• **OBJECTIVE**: Copy the entries below word for word, from the line that contains "The width and height of the screenshot is (564, 301)." through the line that contains "(x=392, y=51)", including both of those lines.
---
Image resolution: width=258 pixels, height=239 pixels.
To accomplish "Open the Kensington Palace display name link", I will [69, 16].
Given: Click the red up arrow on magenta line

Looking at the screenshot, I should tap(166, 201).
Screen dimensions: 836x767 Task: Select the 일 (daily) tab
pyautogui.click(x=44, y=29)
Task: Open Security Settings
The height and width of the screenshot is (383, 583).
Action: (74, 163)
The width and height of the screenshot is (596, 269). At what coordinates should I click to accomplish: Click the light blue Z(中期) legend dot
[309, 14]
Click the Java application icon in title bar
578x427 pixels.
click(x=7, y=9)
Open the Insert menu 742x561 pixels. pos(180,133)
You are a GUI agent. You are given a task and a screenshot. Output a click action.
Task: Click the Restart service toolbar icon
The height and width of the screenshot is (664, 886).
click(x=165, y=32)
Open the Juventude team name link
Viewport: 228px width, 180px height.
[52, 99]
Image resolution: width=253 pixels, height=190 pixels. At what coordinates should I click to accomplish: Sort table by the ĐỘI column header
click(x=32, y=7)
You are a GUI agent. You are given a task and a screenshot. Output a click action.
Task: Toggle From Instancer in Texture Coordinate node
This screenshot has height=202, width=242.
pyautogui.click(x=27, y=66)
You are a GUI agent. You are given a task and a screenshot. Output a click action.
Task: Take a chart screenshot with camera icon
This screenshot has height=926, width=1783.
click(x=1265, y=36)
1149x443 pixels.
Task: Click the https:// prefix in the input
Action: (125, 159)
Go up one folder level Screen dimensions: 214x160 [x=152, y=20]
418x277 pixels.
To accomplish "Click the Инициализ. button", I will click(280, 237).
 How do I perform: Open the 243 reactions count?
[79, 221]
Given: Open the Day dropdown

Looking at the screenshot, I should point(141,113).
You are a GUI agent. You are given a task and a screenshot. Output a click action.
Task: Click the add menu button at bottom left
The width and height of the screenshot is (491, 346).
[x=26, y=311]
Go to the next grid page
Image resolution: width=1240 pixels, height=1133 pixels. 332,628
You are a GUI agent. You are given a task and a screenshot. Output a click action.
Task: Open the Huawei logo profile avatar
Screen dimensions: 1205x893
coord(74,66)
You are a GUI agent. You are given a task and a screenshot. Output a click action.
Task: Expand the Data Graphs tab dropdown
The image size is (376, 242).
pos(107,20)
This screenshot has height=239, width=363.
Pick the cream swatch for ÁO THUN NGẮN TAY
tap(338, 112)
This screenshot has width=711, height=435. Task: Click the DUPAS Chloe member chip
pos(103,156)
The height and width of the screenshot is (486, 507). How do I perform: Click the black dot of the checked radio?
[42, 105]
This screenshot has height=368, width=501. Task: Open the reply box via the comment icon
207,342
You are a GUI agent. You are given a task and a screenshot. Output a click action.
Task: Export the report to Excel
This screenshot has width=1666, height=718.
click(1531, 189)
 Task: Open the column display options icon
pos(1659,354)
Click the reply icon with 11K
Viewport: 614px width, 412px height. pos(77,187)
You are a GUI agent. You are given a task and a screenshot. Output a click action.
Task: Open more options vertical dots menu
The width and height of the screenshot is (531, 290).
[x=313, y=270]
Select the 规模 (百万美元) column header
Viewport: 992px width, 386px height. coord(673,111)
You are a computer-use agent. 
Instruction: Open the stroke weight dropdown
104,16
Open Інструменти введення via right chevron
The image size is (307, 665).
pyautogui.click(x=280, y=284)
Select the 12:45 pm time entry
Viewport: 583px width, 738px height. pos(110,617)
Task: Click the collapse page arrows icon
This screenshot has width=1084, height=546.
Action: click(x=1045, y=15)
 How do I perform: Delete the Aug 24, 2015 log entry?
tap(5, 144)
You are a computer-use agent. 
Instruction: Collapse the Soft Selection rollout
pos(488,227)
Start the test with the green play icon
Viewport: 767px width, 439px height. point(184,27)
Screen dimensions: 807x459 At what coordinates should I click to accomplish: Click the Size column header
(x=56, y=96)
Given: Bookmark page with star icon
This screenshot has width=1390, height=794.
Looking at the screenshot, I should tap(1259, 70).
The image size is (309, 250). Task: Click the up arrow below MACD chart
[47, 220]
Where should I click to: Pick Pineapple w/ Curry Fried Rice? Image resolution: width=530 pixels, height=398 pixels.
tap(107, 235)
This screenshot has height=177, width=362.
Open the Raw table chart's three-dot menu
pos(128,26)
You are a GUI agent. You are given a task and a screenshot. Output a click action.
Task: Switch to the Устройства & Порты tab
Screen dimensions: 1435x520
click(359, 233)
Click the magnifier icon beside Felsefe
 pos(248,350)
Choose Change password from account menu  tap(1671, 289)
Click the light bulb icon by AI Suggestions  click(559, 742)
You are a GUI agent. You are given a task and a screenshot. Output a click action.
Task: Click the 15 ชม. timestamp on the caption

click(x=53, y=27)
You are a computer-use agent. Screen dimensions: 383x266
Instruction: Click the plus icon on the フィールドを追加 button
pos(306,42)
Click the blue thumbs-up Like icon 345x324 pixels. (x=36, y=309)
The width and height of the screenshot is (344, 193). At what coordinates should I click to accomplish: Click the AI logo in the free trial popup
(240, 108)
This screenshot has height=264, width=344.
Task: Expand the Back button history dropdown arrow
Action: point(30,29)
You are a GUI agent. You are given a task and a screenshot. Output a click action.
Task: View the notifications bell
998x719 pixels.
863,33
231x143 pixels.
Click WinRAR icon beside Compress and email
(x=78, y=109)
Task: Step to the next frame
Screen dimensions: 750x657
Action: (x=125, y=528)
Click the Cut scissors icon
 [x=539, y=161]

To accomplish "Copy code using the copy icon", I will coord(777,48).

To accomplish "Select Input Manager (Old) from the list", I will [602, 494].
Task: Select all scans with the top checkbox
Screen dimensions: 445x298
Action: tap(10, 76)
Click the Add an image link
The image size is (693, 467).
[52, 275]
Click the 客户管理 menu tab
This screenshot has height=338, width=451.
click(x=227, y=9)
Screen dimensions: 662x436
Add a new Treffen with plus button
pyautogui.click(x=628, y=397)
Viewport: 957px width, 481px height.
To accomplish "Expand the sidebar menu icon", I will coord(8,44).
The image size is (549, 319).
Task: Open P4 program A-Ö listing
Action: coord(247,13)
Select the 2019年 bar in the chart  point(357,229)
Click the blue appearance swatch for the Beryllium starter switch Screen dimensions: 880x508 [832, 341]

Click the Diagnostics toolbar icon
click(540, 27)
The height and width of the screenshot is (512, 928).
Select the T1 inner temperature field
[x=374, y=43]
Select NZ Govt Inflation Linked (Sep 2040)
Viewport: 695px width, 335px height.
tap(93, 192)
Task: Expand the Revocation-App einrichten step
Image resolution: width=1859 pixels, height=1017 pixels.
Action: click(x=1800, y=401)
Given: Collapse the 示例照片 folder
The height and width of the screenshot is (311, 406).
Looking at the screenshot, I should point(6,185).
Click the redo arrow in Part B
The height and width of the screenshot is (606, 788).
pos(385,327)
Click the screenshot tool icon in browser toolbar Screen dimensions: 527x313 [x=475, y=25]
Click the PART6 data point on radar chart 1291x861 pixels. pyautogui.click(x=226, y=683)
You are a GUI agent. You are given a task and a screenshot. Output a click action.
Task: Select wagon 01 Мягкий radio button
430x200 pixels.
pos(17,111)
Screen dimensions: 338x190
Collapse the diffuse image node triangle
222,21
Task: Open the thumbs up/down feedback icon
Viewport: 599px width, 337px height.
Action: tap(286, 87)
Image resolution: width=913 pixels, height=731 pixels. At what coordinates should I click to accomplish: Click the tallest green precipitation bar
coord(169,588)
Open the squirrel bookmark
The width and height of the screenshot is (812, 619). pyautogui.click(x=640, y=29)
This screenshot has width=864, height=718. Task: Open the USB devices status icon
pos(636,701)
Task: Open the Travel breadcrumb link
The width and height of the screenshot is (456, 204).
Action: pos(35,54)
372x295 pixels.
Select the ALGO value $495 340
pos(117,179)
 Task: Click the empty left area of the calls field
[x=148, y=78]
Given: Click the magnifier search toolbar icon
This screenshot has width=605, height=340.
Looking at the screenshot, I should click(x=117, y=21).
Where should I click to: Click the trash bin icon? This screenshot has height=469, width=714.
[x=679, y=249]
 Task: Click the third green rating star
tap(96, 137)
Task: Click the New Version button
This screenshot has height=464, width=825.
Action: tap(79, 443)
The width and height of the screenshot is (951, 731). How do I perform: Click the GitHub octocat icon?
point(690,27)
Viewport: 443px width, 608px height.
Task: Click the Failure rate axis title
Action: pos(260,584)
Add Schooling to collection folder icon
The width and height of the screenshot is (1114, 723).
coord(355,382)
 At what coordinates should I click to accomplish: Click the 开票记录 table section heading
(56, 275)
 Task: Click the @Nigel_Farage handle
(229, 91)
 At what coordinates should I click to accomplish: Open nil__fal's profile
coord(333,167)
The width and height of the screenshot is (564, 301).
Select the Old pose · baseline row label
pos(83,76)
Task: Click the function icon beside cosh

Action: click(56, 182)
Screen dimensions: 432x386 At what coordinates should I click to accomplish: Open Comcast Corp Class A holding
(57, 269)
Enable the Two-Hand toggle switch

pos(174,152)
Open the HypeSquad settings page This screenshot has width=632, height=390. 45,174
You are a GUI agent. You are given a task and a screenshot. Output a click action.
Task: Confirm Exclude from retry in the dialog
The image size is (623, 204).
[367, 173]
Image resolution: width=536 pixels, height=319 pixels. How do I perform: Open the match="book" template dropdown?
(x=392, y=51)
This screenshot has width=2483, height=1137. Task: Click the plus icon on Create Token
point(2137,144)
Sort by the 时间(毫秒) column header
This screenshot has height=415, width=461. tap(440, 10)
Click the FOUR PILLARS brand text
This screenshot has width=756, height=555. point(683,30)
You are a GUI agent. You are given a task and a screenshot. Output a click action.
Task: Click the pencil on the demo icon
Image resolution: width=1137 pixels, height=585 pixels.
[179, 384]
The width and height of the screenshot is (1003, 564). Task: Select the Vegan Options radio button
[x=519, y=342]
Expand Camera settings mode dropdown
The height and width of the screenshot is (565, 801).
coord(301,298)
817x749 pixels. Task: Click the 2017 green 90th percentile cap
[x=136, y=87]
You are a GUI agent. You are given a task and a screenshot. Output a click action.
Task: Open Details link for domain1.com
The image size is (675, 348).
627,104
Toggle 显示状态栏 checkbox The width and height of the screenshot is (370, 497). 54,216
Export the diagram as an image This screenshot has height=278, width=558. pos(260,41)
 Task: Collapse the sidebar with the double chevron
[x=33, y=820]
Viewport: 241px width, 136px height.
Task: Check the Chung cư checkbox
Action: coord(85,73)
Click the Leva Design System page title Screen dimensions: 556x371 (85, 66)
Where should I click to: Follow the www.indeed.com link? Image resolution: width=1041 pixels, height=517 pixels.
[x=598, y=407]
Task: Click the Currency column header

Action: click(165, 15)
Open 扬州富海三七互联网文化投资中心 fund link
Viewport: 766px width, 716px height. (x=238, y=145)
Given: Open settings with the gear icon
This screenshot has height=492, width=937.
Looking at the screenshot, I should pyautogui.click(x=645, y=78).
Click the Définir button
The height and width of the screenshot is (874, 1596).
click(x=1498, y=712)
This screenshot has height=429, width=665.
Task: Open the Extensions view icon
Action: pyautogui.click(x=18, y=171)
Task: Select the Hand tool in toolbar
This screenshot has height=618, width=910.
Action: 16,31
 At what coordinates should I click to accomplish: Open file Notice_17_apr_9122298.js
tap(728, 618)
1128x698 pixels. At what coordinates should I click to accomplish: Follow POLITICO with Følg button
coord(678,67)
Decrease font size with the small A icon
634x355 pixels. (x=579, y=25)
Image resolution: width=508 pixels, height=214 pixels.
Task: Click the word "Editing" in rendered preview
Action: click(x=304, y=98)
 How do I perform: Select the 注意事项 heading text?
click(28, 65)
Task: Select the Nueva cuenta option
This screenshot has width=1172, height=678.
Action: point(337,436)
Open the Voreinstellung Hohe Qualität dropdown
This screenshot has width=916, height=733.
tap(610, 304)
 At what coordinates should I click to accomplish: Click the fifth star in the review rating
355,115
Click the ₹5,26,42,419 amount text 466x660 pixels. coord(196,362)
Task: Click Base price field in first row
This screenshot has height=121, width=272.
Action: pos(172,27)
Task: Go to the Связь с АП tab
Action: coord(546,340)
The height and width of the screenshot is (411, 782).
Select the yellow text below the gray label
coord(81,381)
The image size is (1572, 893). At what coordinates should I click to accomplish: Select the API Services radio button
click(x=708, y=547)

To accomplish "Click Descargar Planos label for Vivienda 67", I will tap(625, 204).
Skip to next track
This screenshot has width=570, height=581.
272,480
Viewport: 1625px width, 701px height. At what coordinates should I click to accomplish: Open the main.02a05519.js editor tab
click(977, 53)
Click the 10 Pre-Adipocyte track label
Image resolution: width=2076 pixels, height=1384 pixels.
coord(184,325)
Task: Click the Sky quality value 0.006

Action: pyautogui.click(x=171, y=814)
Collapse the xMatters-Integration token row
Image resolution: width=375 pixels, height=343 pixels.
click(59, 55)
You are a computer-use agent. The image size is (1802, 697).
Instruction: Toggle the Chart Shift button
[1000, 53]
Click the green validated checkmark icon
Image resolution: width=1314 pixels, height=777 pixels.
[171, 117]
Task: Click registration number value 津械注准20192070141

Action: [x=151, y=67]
---
• **ANSWER IN FULL**:
The width and height of the screenshot is (564, 301).
Select the Old pose · baseline row label
pos(83,76)
Task: Click the function icon beside cosh

Action: click(56, 182)
Screen dimensions: 432x386 At what coordinates should I click to accomplish: Open Comcast Corp Class A holding
(57, 269)
Enable the Two-Hand toggle switch

pos(174,152)
Open the HypeSquad settings page This screenshot has width=632, height=390. 45,174
You are a GUI agent. You are given a task and a screenshot. Output a click action.
Task: Confirm Exclude from retry in the dialog
The image size is (623, 204).
[367, 173]
Image resolution: width=536 pixels, height=319 pixels. How do I perform: Open the match="book" template dropdown?
(x=392, y=51)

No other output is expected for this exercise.